[Pixel coordinate grounding data]

□ □ □ □

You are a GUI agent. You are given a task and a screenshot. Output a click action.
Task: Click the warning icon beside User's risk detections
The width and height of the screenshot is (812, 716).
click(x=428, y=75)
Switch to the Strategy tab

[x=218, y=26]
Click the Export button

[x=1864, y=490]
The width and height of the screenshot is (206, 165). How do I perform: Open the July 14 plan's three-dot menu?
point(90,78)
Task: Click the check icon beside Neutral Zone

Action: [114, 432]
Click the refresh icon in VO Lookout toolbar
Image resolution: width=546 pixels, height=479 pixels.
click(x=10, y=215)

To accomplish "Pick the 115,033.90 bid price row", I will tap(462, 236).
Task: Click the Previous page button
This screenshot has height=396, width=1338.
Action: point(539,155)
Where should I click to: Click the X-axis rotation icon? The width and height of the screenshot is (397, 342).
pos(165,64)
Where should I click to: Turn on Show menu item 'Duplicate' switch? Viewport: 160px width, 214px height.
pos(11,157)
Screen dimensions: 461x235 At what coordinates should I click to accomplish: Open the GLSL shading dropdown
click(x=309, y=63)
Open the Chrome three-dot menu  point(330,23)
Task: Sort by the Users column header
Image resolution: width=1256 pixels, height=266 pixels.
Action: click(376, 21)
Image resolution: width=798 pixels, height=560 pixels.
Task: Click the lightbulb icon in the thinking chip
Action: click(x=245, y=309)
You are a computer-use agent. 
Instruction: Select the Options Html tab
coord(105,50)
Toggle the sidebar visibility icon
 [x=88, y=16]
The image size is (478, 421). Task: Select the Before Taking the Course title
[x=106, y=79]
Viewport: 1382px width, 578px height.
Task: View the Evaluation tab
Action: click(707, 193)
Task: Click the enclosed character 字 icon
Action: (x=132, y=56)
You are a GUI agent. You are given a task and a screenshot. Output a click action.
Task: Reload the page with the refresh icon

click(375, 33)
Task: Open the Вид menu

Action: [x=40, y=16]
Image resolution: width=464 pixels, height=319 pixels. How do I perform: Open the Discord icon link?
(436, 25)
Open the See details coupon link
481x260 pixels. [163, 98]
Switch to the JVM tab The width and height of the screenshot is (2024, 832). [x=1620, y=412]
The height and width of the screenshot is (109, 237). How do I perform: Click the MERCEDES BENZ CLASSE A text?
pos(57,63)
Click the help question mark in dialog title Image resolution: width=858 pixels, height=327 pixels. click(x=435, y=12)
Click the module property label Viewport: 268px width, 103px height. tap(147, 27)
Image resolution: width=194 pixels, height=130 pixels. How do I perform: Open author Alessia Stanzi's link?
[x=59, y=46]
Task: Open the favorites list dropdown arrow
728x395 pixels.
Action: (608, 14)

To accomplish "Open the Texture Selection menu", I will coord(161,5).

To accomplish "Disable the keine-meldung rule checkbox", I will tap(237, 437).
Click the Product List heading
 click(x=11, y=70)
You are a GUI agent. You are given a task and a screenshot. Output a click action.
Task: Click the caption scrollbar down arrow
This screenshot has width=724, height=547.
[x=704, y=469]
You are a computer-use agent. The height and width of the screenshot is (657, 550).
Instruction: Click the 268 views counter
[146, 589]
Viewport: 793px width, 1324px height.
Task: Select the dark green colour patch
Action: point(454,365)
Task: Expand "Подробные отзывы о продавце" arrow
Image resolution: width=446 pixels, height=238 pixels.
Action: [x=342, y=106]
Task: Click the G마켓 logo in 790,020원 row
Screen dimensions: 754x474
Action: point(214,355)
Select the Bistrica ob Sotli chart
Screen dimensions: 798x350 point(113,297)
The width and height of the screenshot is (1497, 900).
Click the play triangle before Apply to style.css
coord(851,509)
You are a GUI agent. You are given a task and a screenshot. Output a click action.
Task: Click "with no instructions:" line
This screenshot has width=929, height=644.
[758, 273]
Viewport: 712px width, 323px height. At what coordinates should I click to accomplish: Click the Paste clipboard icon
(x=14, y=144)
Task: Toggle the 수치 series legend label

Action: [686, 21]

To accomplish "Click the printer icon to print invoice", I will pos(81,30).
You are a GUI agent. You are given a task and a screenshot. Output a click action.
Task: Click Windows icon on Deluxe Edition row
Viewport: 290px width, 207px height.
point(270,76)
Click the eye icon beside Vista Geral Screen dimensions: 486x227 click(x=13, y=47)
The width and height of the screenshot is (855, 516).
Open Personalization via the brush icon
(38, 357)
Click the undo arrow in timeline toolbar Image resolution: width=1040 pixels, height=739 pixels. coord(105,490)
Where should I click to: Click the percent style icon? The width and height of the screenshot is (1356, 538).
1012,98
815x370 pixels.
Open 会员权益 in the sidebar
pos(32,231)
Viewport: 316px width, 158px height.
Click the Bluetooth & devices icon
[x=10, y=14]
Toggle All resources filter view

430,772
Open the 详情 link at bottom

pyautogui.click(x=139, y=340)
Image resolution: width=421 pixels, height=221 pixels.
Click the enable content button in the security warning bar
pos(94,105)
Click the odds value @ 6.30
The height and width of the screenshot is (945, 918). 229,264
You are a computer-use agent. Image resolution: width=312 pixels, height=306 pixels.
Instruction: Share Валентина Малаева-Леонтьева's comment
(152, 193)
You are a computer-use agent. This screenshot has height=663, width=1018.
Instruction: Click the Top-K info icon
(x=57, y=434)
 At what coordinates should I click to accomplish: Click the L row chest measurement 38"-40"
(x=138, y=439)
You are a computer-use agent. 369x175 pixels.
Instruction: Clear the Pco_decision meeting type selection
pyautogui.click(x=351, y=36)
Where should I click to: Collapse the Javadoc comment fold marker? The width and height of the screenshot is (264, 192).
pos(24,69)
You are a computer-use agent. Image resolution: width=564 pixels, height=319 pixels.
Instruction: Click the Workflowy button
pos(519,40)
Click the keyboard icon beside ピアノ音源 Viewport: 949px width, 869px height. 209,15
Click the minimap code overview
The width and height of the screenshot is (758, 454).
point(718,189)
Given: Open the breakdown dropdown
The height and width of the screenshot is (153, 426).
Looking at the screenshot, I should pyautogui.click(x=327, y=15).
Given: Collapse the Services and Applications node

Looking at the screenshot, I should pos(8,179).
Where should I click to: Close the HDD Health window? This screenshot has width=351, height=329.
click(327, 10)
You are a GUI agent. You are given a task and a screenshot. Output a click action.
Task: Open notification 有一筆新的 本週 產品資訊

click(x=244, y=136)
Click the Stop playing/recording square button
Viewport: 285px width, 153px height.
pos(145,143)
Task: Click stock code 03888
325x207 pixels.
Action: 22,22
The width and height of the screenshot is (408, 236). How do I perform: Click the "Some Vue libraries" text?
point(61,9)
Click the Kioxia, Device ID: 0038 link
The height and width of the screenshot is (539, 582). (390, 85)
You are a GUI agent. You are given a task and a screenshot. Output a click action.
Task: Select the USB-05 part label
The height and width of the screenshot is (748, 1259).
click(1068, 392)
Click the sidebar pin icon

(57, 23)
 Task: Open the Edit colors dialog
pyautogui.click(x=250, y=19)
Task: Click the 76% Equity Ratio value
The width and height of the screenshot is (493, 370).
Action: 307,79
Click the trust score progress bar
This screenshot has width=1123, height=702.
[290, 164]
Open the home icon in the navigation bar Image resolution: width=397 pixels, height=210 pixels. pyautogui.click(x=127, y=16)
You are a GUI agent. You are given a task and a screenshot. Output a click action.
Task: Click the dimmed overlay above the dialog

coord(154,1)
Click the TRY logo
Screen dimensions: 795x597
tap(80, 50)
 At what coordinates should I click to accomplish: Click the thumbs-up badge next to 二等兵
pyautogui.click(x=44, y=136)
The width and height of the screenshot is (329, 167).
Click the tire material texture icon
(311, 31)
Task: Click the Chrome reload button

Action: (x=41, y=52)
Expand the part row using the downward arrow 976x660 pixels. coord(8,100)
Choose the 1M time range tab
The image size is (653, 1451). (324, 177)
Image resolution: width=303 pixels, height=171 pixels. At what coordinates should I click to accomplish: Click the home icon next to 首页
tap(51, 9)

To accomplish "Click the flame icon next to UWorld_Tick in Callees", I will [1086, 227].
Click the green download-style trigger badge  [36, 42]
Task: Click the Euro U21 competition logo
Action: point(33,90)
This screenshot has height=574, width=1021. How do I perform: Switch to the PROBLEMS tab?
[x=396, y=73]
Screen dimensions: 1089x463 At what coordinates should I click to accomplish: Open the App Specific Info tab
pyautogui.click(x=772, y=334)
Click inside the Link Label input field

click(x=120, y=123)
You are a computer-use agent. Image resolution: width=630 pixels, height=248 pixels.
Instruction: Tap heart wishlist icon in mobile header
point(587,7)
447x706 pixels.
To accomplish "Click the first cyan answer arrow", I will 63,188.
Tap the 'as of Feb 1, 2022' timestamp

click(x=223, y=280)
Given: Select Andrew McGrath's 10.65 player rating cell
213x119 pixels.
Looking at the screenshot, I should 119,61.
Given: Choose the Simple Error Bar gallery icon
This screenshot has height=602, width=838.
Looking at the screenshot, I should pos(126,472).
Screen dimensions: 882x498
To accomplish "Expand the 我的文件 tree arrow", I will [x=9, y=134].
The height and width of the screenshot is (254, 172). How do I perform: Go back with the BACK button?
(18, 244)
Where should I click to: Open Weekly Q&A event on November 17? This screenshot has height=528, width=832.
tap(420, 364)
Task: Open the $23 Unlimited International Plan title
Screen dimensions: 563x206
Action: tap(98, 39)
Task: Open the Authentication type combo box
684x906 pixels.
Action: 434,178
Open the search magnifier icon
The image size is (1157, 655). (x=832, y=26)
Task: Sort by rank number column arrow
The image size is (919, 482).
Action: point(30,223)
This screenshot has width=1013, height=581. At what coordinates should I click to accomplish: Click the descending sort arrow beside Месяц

□ □ □ □

Above are some records. Copy each of their lines that holds the string "computer".

**SOLUTION:**
You are a computer-use agent. 
You are a computer-use agent. The height and width of the screenshot is (657, 550).
You are a computer-use agent. Image resolution: width=312 pixels, height=306 pixels.
You are a computer-use agent. This screenshot has height=663, width=1018.
You are a computer-use agent. 369x175 pixels.
You are a computer-use agent. Image resolution: width=564 pixels, height=319 pixels.
You are a computer-use agent. Image resolution: width=630 pixels, height=248 pixels.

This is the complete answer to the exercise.